Raw Material End: Cost Support Diverges, Transmission Chain Cracks
The cotton market experienced a typical 'emotion-driven, fundamentals-corrected' cycle. The US-Iran agreement initially boosted external markets, driving Zhengzhou Cotton Futures higher. However, as macro sentiment faded, the reality of the downstream cotton yarn off-season quickly pulled prices back. Public industry data indicates that cotton prices are currently in a narrow range-bound consolidation, lacking substantial industrial drivers.
The trend for polyester staple fiber was more dramatic. After Strait of Hormuz shipping recovered to 60% of pre-conflict levels, the crude oil premium was almost entirely given back, triggering a catch-up decline in the polyester chain. Polyester staple fiber futures fell to around 6,900 yuan per ton. This means that raw material inventories hoarded earlier due to geopolitical risks are rapidly depreciating, completely undermining cost support for downstream polyester-blended yarns.
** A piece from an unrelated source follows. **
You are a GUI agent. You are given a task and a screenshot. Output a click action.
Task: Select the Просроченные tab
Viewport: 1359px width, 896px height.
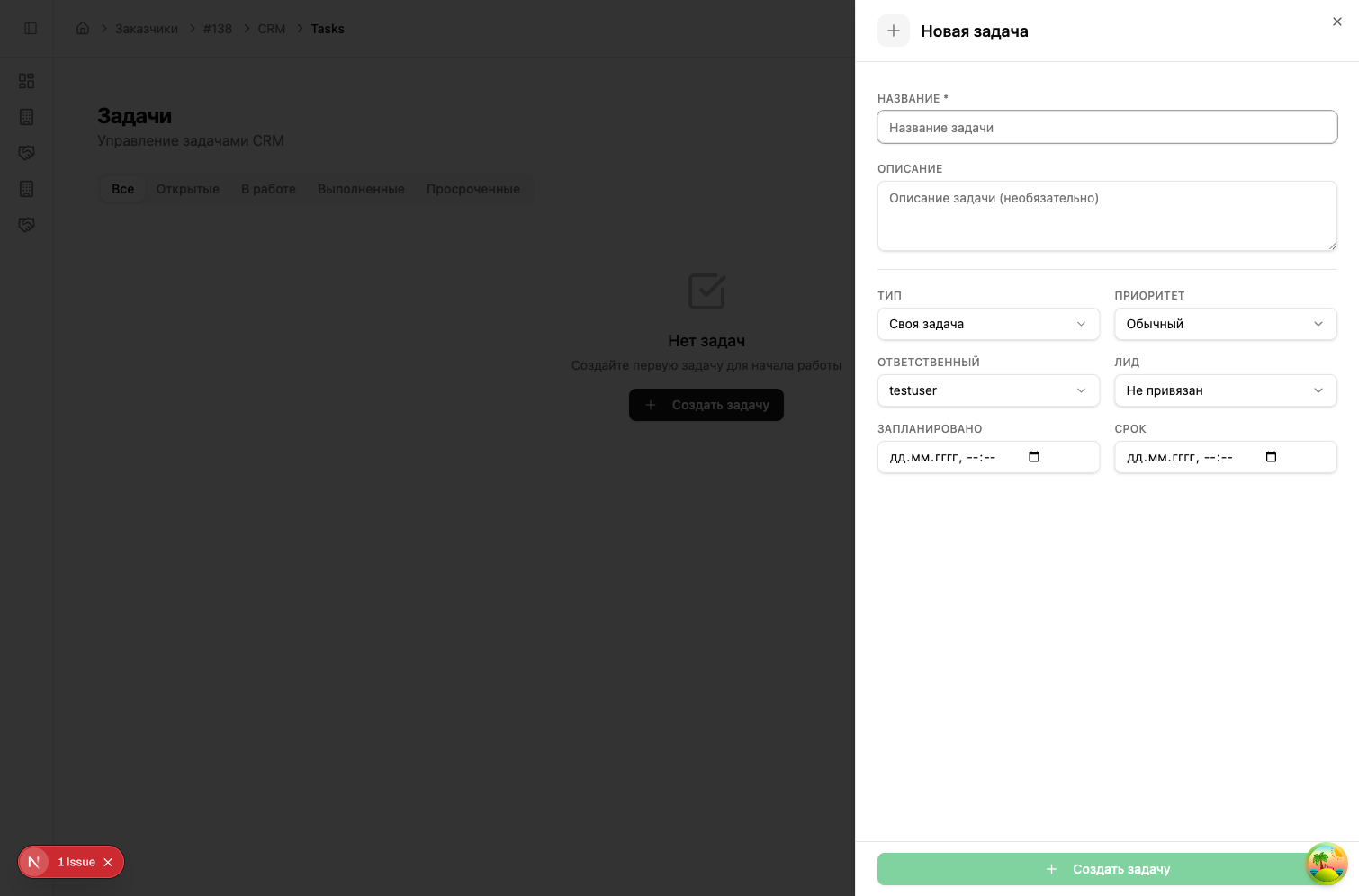coord(472,189)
Viscose staple fiber was the only variety showing tight supply. Factories reduced rebates, traders raised prices, and the tight delivery situation is unlikely to ease in the short term. However, a warning sign is that downstream viscose yarn prices have not strengthened concurrently; instead, they are weak. This suggests that terminal demand has very limited capacity to absorb cost increases. The 'upstream rises, downstream falls' scissors gap is squeezing yarn mill profits.
Yarn Sector: Off-Season Plus Destocking, No Category Spared
The pure cotton yarn market continues a pattern of 'sticky prices, concessional transactions.' Although mill quotations haven't been significantly adjusted, actual transaction prices in the trading segment have fallen to low levels, and finished product inventories are still slowly climbing. Signals such as declining downstream weaving operating rates, grey fabric inventory buildup, and the lack of volume in autumn/winter orders all point to one judgment: the 'active destocking' phase for cotton yarn is far from over.
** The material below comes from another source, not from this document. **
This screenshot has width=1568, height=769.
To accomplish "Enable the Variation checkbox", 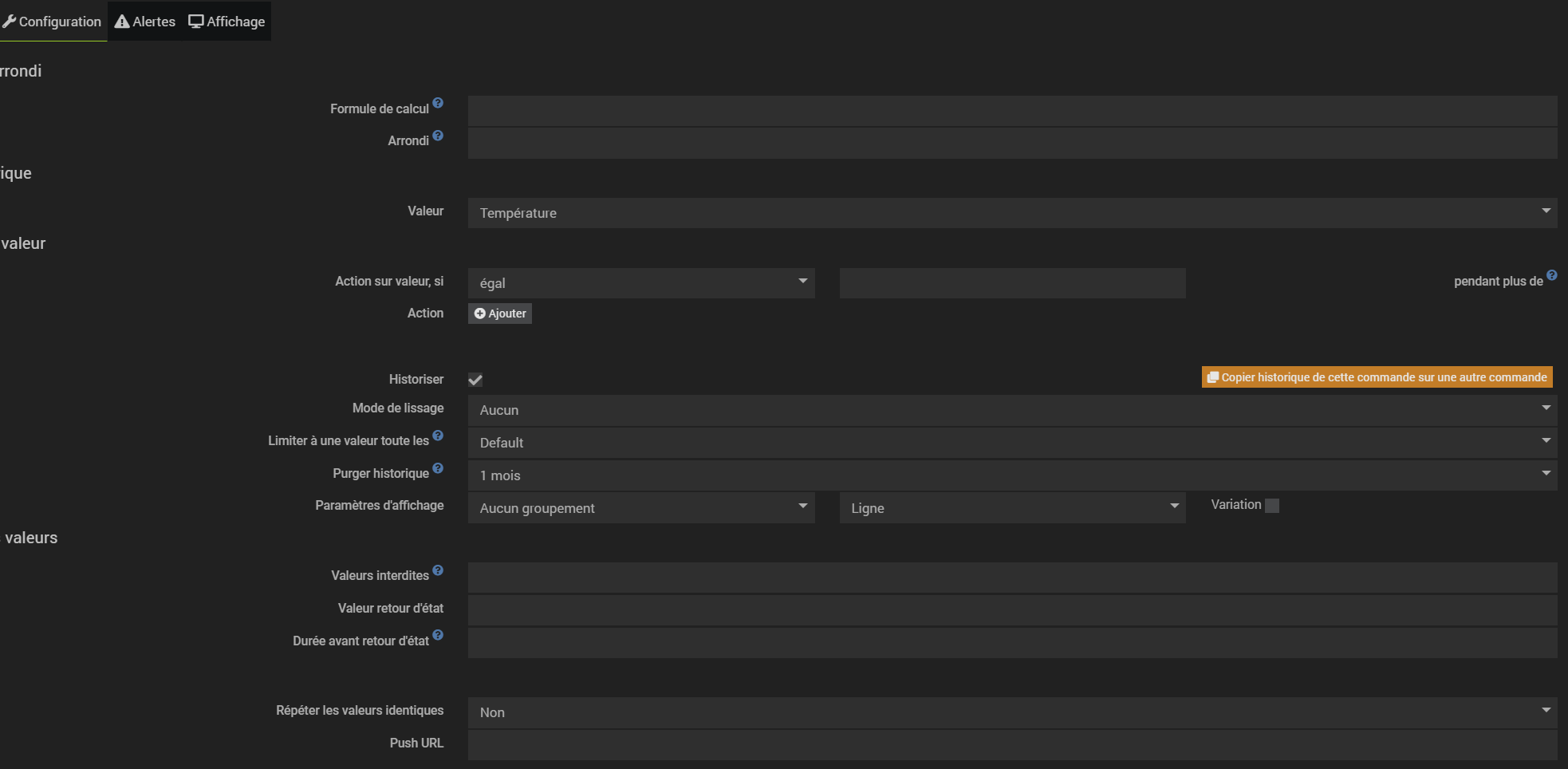I will pyautogui.click(x=1272, y=505).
The off-season characteristics for vortex-spun yarn and color-spun yarn are even more pronounced. Vortex-spun viscose yarn and polyester-viscose yarn are experiencing both volume and price declines, with mills relying on small orders to maintain production-sales balance. For color-spun yarn, destocking pressure on regular varieties is high, with only high-count differentiated products showing relatively stable demand. Differentiated yarn, though running at full capacity, relies on small, scattered orders with poor continuity, and price competition is further squeezing profits.
Polyester-blended yarns are hit hardest by the raw material crash. The US-Iran agreement triggered a sharp drop in polyester staple fiber prices, pulling yarn prices down. Downstream buyers turned cautious, purchasing only for immediate needs, leaving mills with unsaturated orders and mounting inventory pressure. Viscose yarn is caught in the dilemma of 'rising raw material costs, falling yarn prices,' with slow sales and few new orders.
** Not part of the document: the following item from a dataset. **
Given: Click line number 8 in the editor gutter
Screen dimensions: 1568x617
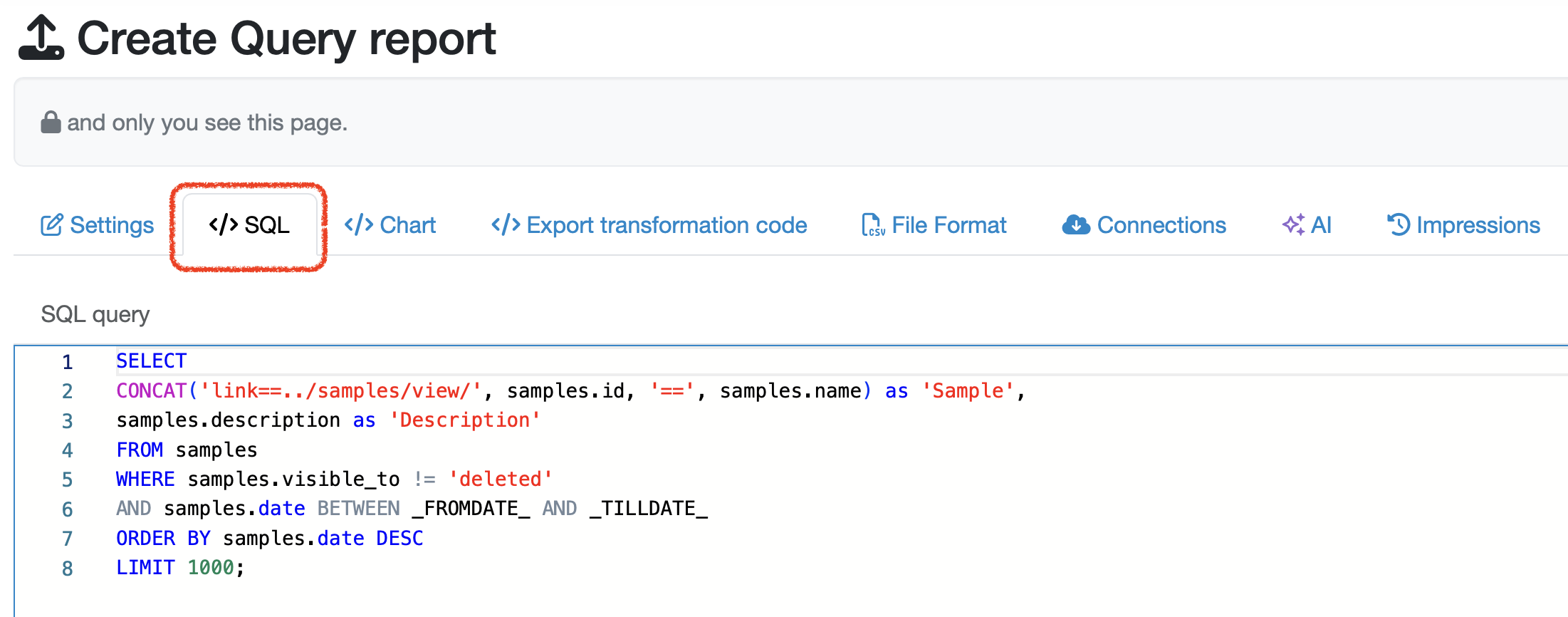Looking at the screenshot, I should 67,569.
Fabric End: Operating Rates Decline, Export Environment Uncertainty Rises
The grey fabric market has seen a comprehensive slowdown in shipment pace, with orders dominated by small, quick-turnaround lots. Finished product inventories are continuously accumulating. Weaving mills are adopting a hand-to-mouth procurement strategy for raw materials, with extremely low willingness to build inventory. This effectively passes inventory pressure back up to the yarn sector. The yarn-dyed fabric market is also slowing. Raw cotton prices have dropped by about 300 yuan per ton, and high-count pure cotton yarn prices have fallen by about 180 yuan per ton. Fabric prices are loosening in some areas, and profit margins have become extremely thin.
In the denim sector, the ex-factory price of 10s count pure cotton OE yarn remains narrowly range-bound at 14,600 yuan per ton. Both domestic and export markets are sluggish. More notably, the continued strengthening of the US dollar index adds extra pressure on export-oriented denim companies. The combination of exchange rate risk and shrinking demand for foreign trade orders forces companies to closely monitor export trends.